James's Journal

The title says it all

Wednesday, July 27, 2005

Denial

So this cute 21 year old girl I have known for a while sends me an email saying she is looking for a gap year placement (internship for you yanks) in my line of work. We exchanged emails over a few months then we meet for a coffee and drink after work to talk. Course, the subject moves from her career to general chat. She's got no boyfriend and doesn't want one - "too possessive and immature" she says. I guess she's referring to guys of her own age.

Now, as you are all aware, I am some way older than her. It's a (sad) fact that I was sexually active 9 months before she was born so I am quite literally old enough to be her father.

Anyway, we stay in touch and she eventually gets a job in London and starts work. She suggests we meet, I suggest dinner, she's delighted to come.

One of the endearing qualities about her is her bubbly, innocent enthusiasm and this makes her a good companion for dinner. She's a bright girl and can more than hold her own in conversation. It wasn't often that I felt I was merely humouring her. We had interesting discussions.

Anyway after dinner we went for more drinks in a wine bar and then fuelled by alcohol and general bonhomie (and lust on my part) we decide to go to a club in the West End. Now, we're getting along fine, she is touching me as we talk. She tells me she now has a boyfriend. She says she not really serious about him and she thinks he is a dead-cert to cheat on her. But she is such a goody two shoes that she will not bring herself to cheat.

I kissed her gently on the forehead as I got up to go to the loo. Our knees touch as we sit next to each other and talk, I held her hand as we walked along to the club and I stroked her arm, kissed her hand, caressed her back and she didn't recoil from any of this contact. Except when I took it that next step. I went to kiss her cheek as we were sitting down and she turned her head away.

So it's not happening.

Maybe I just have to accept that I am too old for young girls like her.

It was a fun evening but tinged with disappointment. Dinner, drinks and dancing, getting on well, physical tenderness but no sex at the end. And I spent a small fortune (nearly £200). Much cheaper to visit an escort for sex. But I admit that there is something to be said for spending one-on-one time with a beautiful girl who wants to spend time with you, even though they don't want to fuck you.

Wednesday, July 13, 2005

Drunk dialing...

...is a phrase I've come across a lot in recent times and sadly it seems to be something that I have been guilty of. The problem is mobile phones. Or more specifically the phone books we all have on our mobile phones, which if, in a drunken lonely moment in a hotel room, you start to look through makes you think it would be a good idea to phone old girlfriends or girls you wished you could shag.

* **Exercise tasks**:
(A) In the journal, roughly how much did the writer spend on the evening of dinner, drinks and dancing?
(B) Format the rows from the line containing "You are a computer-use agent. Viewport: 1293px" through the end of the rows, inclusive, as a numbered list with blank lines dropped, and leave the pictures out.
The rows that follow are unrelated to the journal.

* **Extracted data**:
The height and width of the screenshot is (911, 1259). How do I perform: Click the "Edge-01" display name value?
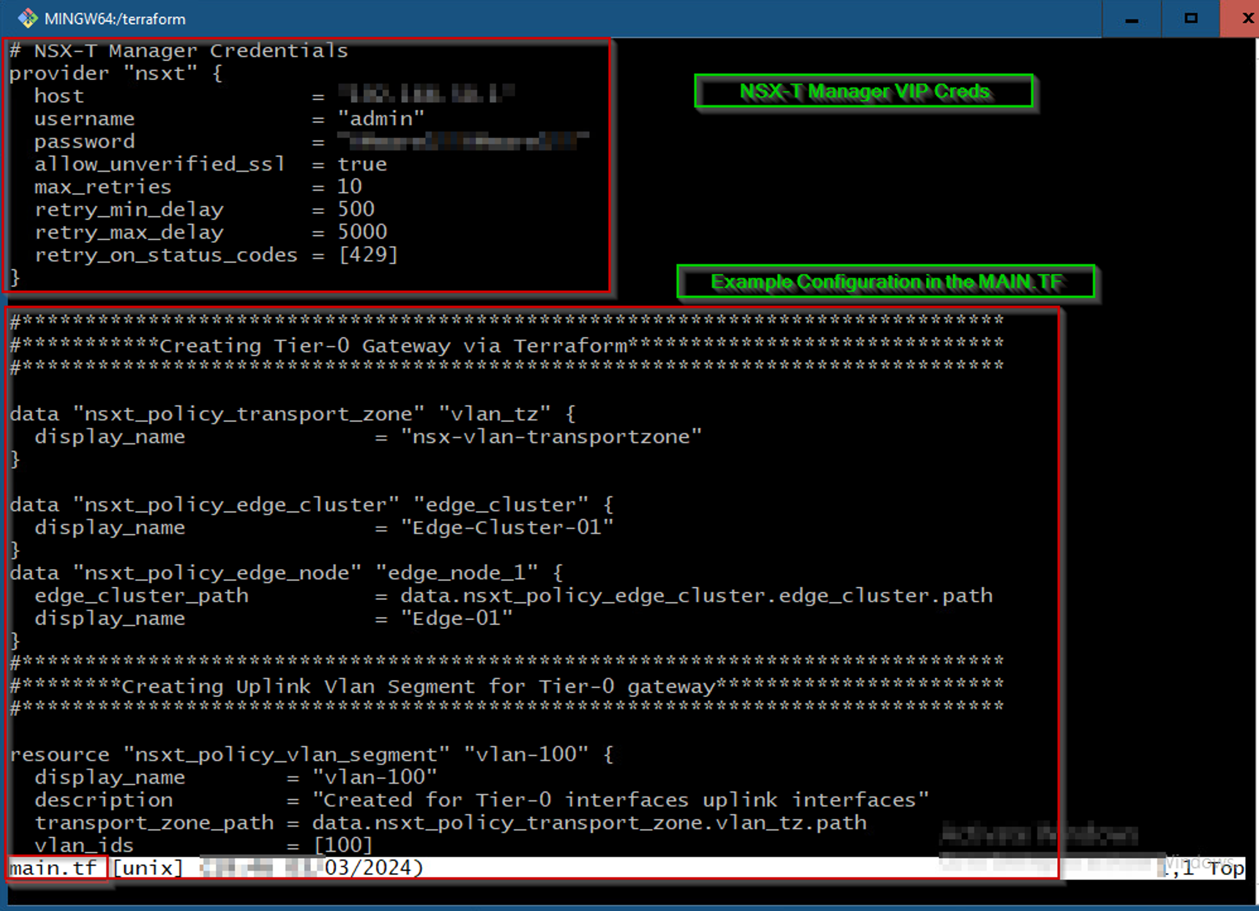(x=456, y=618)
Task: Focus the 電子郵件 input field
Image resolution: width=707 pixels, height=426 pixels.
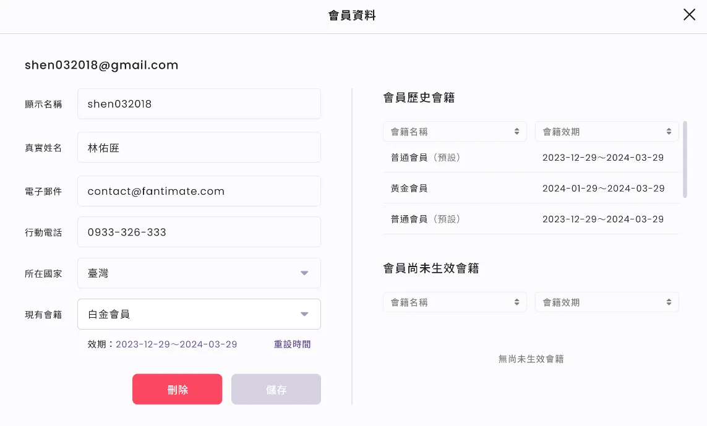Action: click(x=199, y=191)

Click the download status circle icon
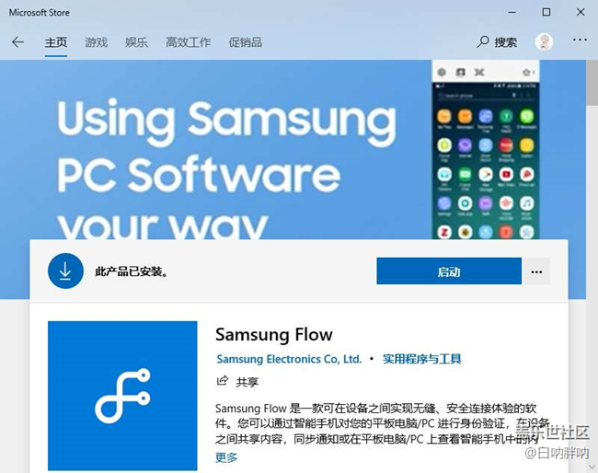65,271

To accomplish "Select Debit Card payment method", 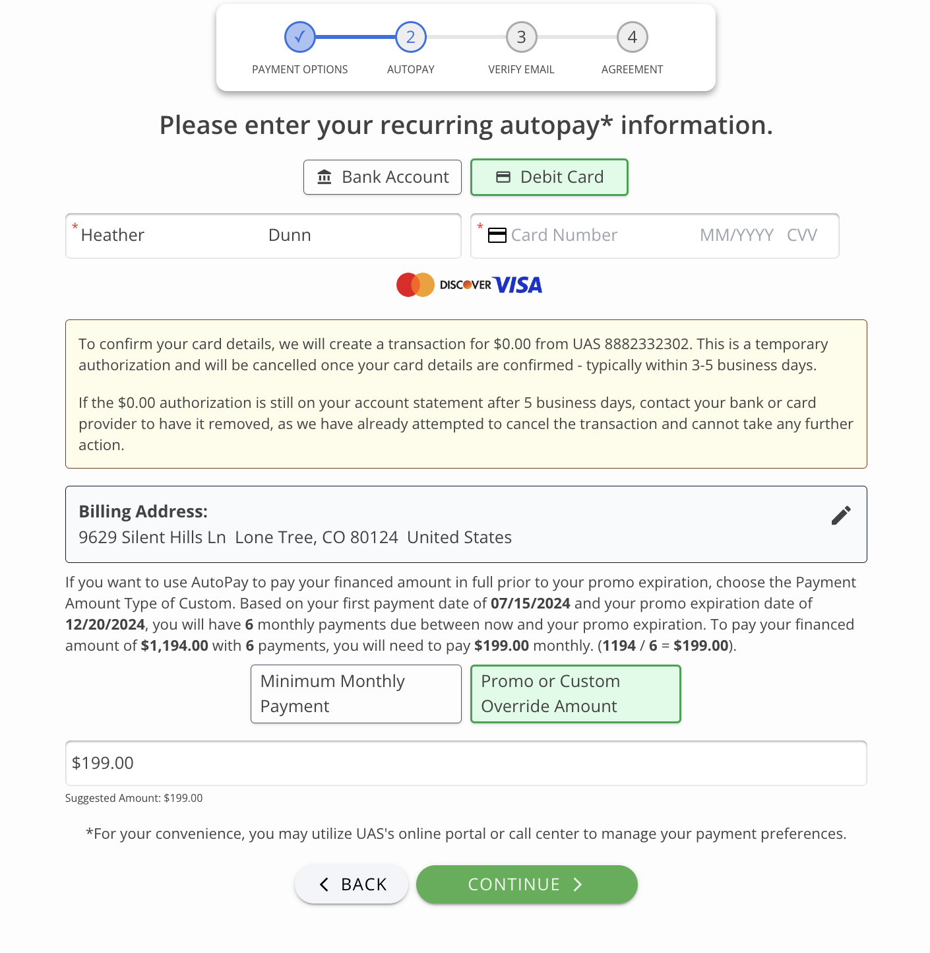I will (549, 177).
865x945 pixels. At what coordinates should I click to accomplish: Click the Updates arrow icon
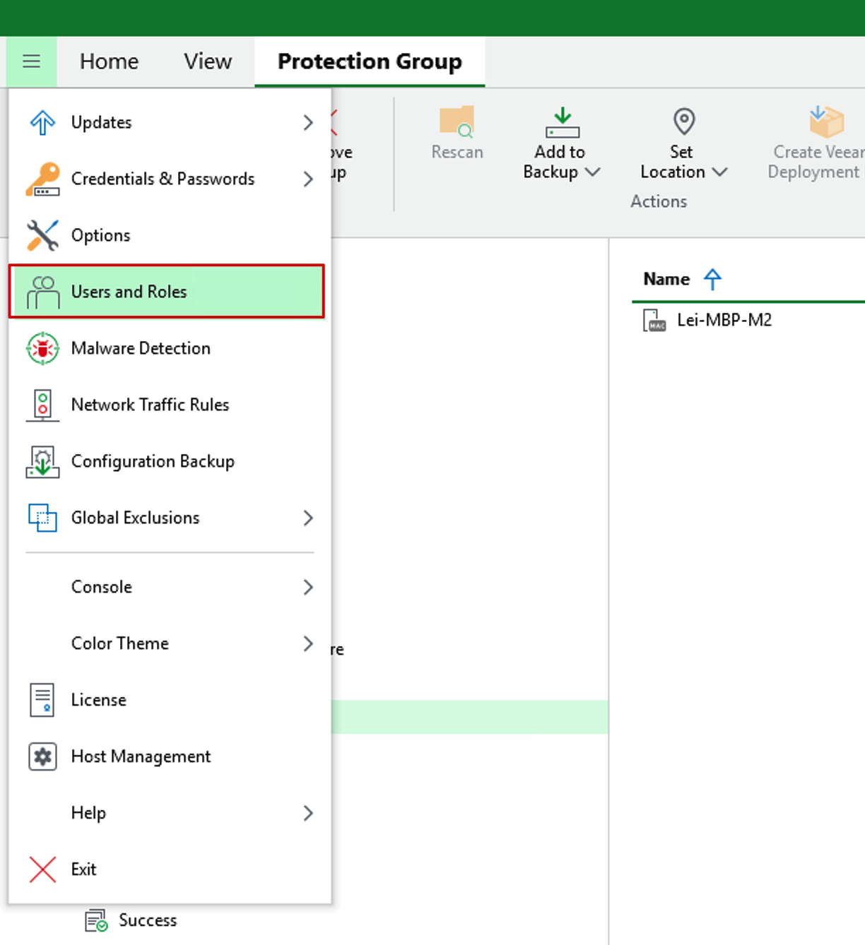(42, 122)
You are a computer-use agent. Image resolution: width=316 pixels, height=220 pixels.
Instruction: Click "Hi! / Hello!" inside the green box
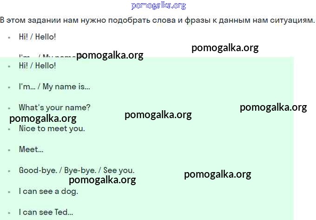tap(37, 66)

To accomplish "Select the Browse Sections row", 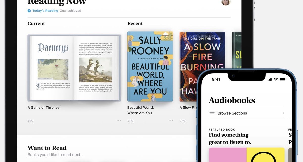I will pos(246,113).

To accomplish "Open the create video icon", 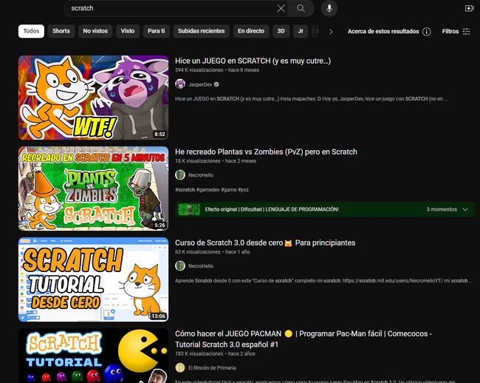I will 469,8.
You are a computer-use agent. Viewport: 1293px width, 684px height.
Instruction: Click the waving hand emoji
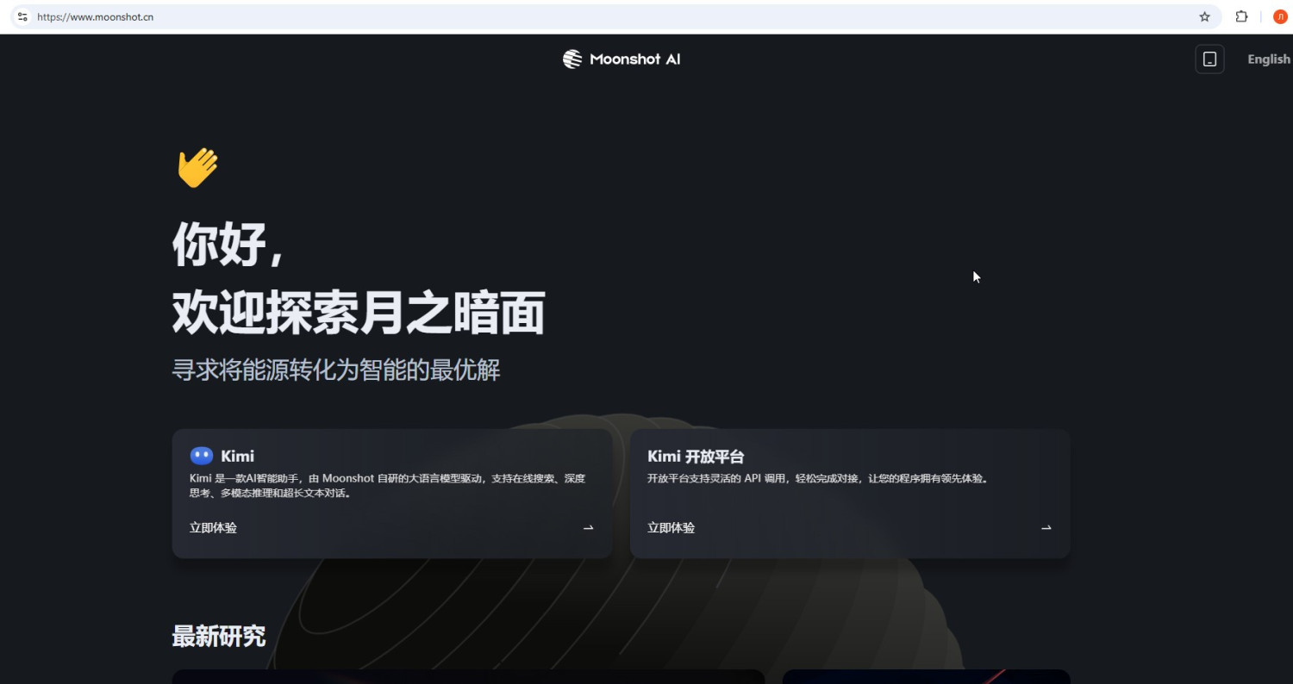tap(197, 167)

* **Replies**:
(A) Nearly £200.

(B)
1. You are a computer-use agent. Viewport: 1293px width, 684px height.
2. Instruction: Click the waving hand emoji
3. tap(197, 167)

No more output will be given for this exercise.